KPF BALI  12/06/14 – Dolar Australia meluncur turun pasca data ketenagakerjaan Australia yang mengecewakan. AUD/USD diperdagangkan pada 0.9375 atau menurun sebanyak 0.07% setelah data tersebut dirilis. Perusahaan-perusahaan di negara tersebut secara mengejutkan memotong payroll pada bulan Mei ini. Diduga, hal itu dikarenakan oleh munculnya kemungkinan bahwa tingkat suku bunga rendah masih akan dipertahankan untuk jangka waktu yang lama.

aud
Jumlah orang yang bekerja berkurang sebanyak 4,800 jiwa. Padahal, ekspektasi memperkirakan akan ada penambahan sebanyak 10,000 tenaga kerja.

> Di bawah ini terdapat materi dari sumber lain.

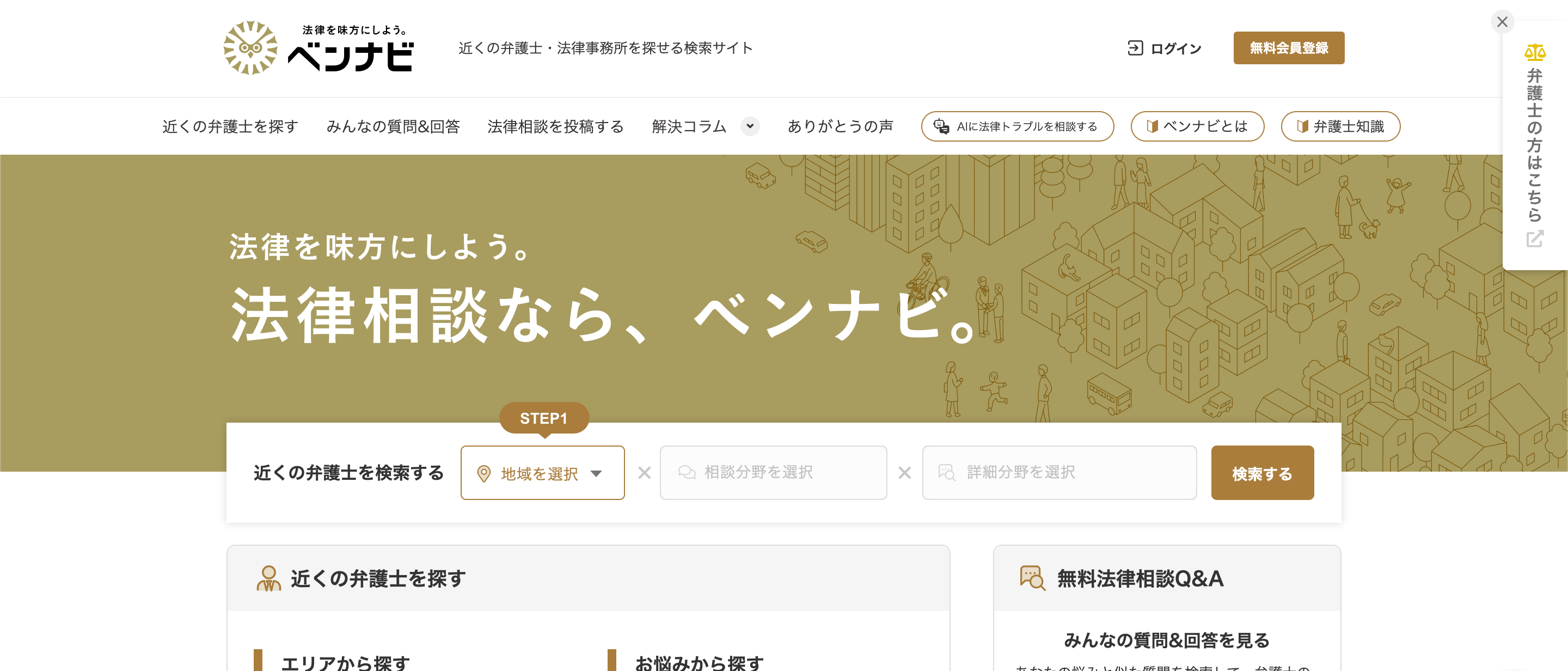Open the 地域を選択 dropdown
This screenshot has height=671, width=1568.
[x=542, y=473]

Sedangkan, tingkap partisipasi pun menurun ke 64.6% dibandingkan dengan ekspektasi yang meramalkan penurunan ke 64.7%. Tingkat pengangguran menurun ke angka 5.8% dari perkiraan 5.9%.

Pemerintah Australia berencana untuk memotong anggaran dan meningkatkan biaya yang membebani sentimen konsumen. Pada tahun ini, RBA tengah menggalakkan periode tingkat stabilitas, setelah mengurangi suku bunga acuan ke level rendah 2.5%. Upaya tersebut dilakukan untuk menghindari gap pertumbuhan yang muncul akibat lesunya sektor pertambangan Australia.